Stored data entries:
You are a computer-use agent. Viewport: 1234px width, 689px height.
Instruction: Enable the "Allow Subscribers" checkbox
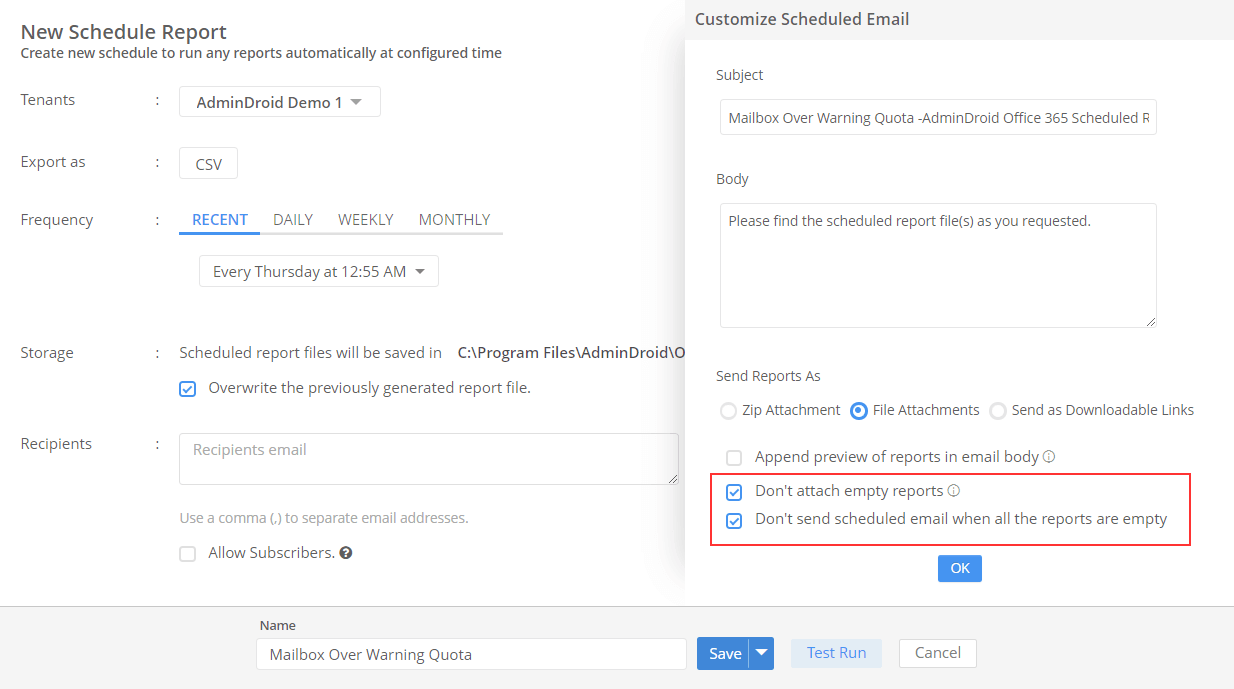187,551
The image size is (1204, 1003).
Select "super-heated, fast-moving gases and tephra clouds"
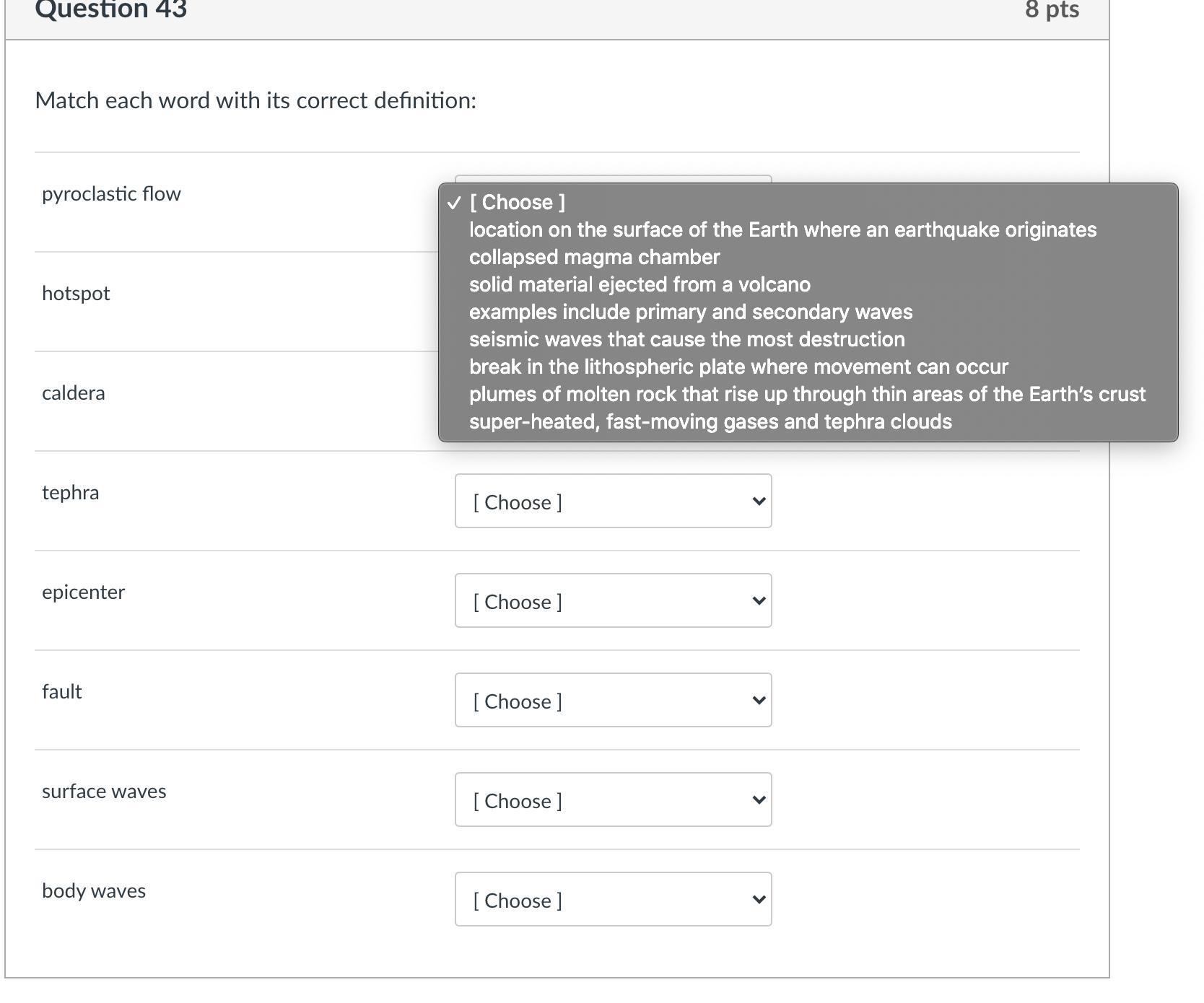tap(710, 422)
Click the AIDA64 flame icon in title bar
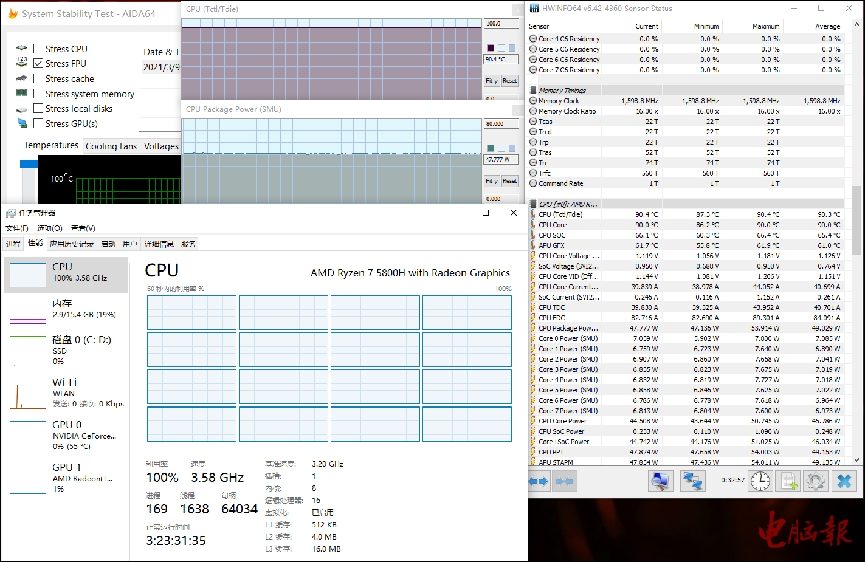This screenshot has width=865, height=562. pyautogui.click(x=10, y=15)
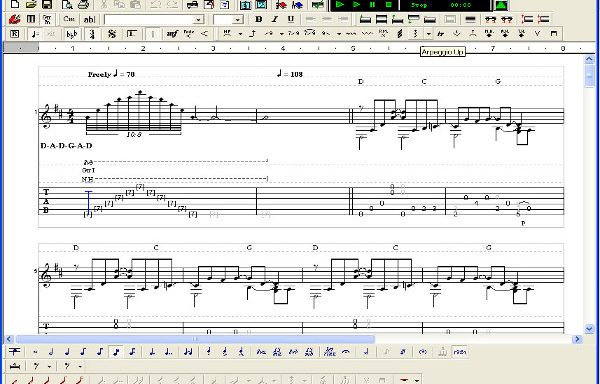The width and height of the screenshot is (600, 384).
Task: Click the mf dynamics icon
Action: (172, 34)
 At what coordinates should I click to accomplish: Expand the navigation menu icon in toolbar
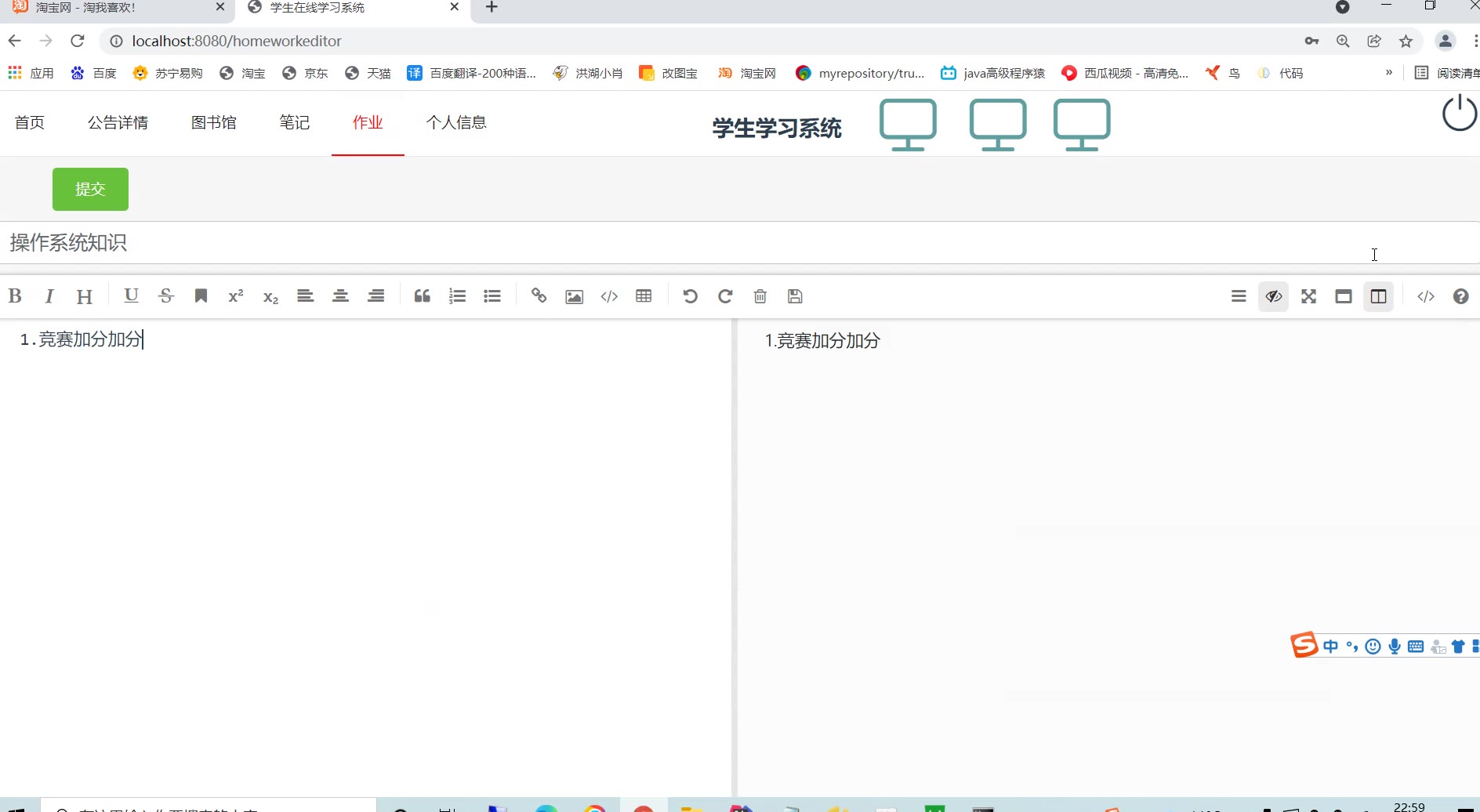point(1239,296)
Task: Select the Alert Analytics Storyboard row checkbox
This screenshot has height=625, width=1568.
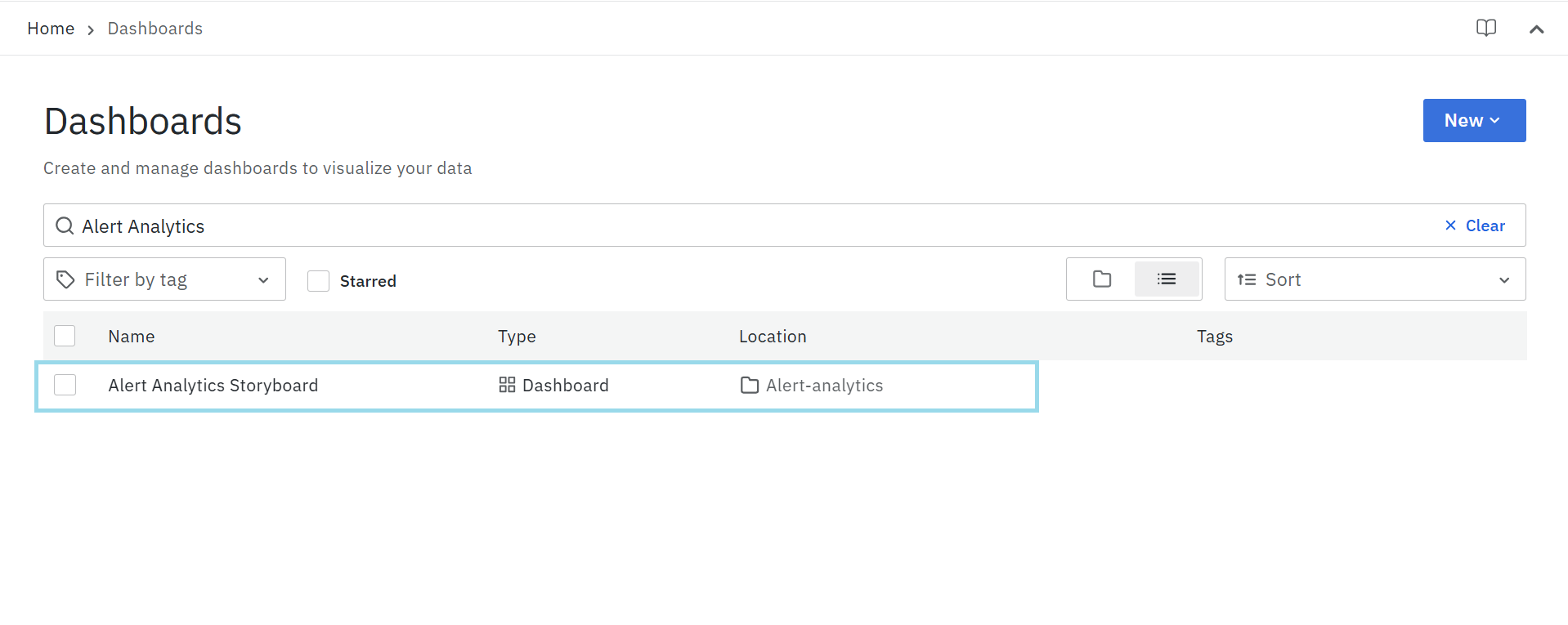Action: (x=65, y=385)
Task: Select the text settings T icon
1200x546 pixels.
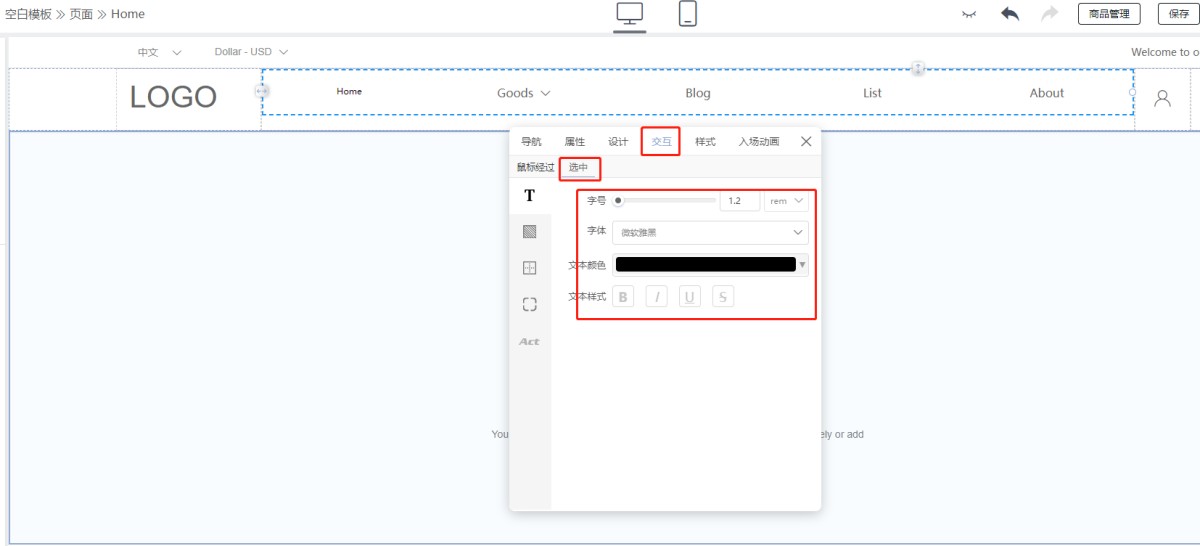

**What to produce**
Print the data once more without any change, skipping each picture.

**Result**
You are a computer-use agent. Viewport: 1234px width, 689px height.
Instruction: Enable the "Allow Subscribers" checkbox
187,551
The image size is (1204, 1003).
Select "super-heated, fast-moving gases and tephra clouds"
tap(710, 422)
Click the AIDA64 flame icon in title bar
This screenshot has width=865, height=562. pyautogui.click(x=10, y=15)
The width and height of the screenshot is (600, 384).
Task: Click the mf dynamics icon
Action: (172, 34)
 At what coordinates should I click to accomplish: Expand the navigation menu icon in toolbar
point(1239,296)
Task: Select the Alert Analytics Storyboard row checkbox
This screenshot has height=625, width=1568.
Action: (x=65, y=385)
Task: Select the text settings T icon
1200x546 pixels.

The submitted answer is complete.